----- SELECTED TEXT -----

Legacy .doc and .ppt files are intentionally rejected. Save them as .docx/.pptx or PDF before ingestion.

Outputs

The extractor writes:

  • source.md
  • source.docling.json
  • source.images.json
  • source.manifest.json
  • source.meta.json

Use source.manifest.json before consuming any other output.

Artifact roles:

  • source.manifest.json: Quality risk, routing, remediation, preferred_agent_artifact, authoritative_artifact, available_artifacts, selected attempt metadata, and evidence signals.
  • source.md: Default agent-readable Markdown. Image placeholders appear as [[image:picture-p3-0]]. Narrow CJK cleanup may be applied here for agent readability.
  • source.docling.json: Authoritative structured Docling export from the same conversion result as source.md; use for recovery, machine-readable structure, or deeper inspection. It is not rewritten by the CJK Markdown cleanup.
  • source.images.json: Extracted image sidecars with id, placeholder, page_no, bbox, mime_type, and base64 when image extraction is available.
  • source.meta.json: Ingestion metadata only: job_id, input_type, source_title, source_url, source_attachment, author, published_at, extractor, pipeline_family, quality_status, quality_reasons, and char_count.

Do not add downstream knowledge fields such as tags, keywords, category, summary, or embeddings to source.meta.json.

Workflow Boundary

  • docling-skill is the ingestion layer, not the full workflow.
  • It emits source.* directly instead of <stem>.*.
  • It does not do chunking. Chunking belongs to the shared normalize stage after ingestion.
  • It does not emit knowledge-base semantic fields.

-----

YOUR TASK = Carry on writing the docling-skill extractor documentation, beginning right after its final line. The data that comes next is unrelated to the docling-skill documentation.

----- SUPPLIED INFORMATION -----

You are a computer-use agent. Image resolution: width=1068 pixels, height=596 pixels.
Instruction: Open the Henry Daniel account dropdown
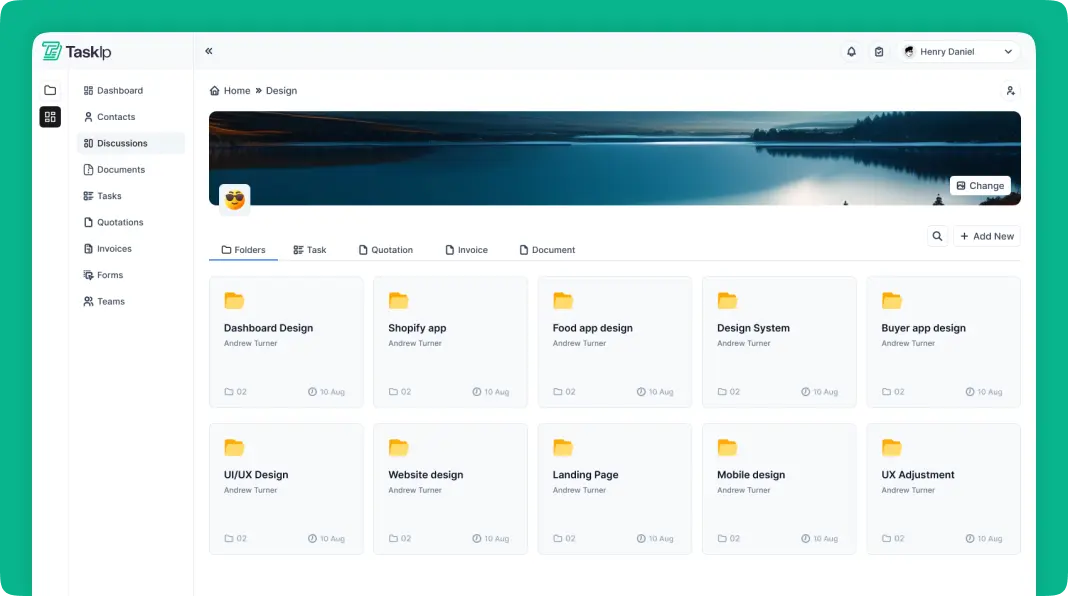(x=957, y=50)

-----

REPLY TO THE TASK =
  • It does not fetch remote URLs. Remote acquisition belongs to the fetcher/browser layer upstream.

Manifest Check

Read source.manifest.json before consuming source.md:

Minimum fields to inspect:

  • manifest["quality"]["status"]
  • manifest["quality"]["risk_level"]
  • manifest["quality"]["reasons"]
  • manifest["quality"]["warnings"]
  • manifest["quality"]["signals"]
  • manifest["quality"]["content_trust"]
  • manifest["preferred_agent_artifact"]
  • manifest["authoritative_artifact"]
  • manifest["available_artifacts"]
  • manifest["selected_attempt"]
python3 -c 'import json, pathlib; p = pathlib.Path("PATH_TO_MANIFEST"); m = json.loads(p.read_text(encoding="utf-8")); q = m["quality"]; print({"status": q["status"], "risk_level": q["risk_level"], "agent_ready": q["agent_ready"], "reasons": q["reasons"], "warnings": q["warnings"], "selected_attempt": m["selected_attempt"], "ocr_remediation_applied": m["ocr_remediation_applied"]})'

Decision Flow

  1. Resolve the input document path and an explicit output directory.
  2. Run the extractor.
  3. Read source.manifest.json before consuming source.md.
  4. Decide from manifest["quality"]:
    • good with risk_level: low: no hard failure was detected; use source.md as the primary text artifact.
    • good with risk_level: medium: source.md is default-usable, but check warnings and signals before relying on it.
    • salvaged: use source.md, but treat it as OCR-remediated and medium risk.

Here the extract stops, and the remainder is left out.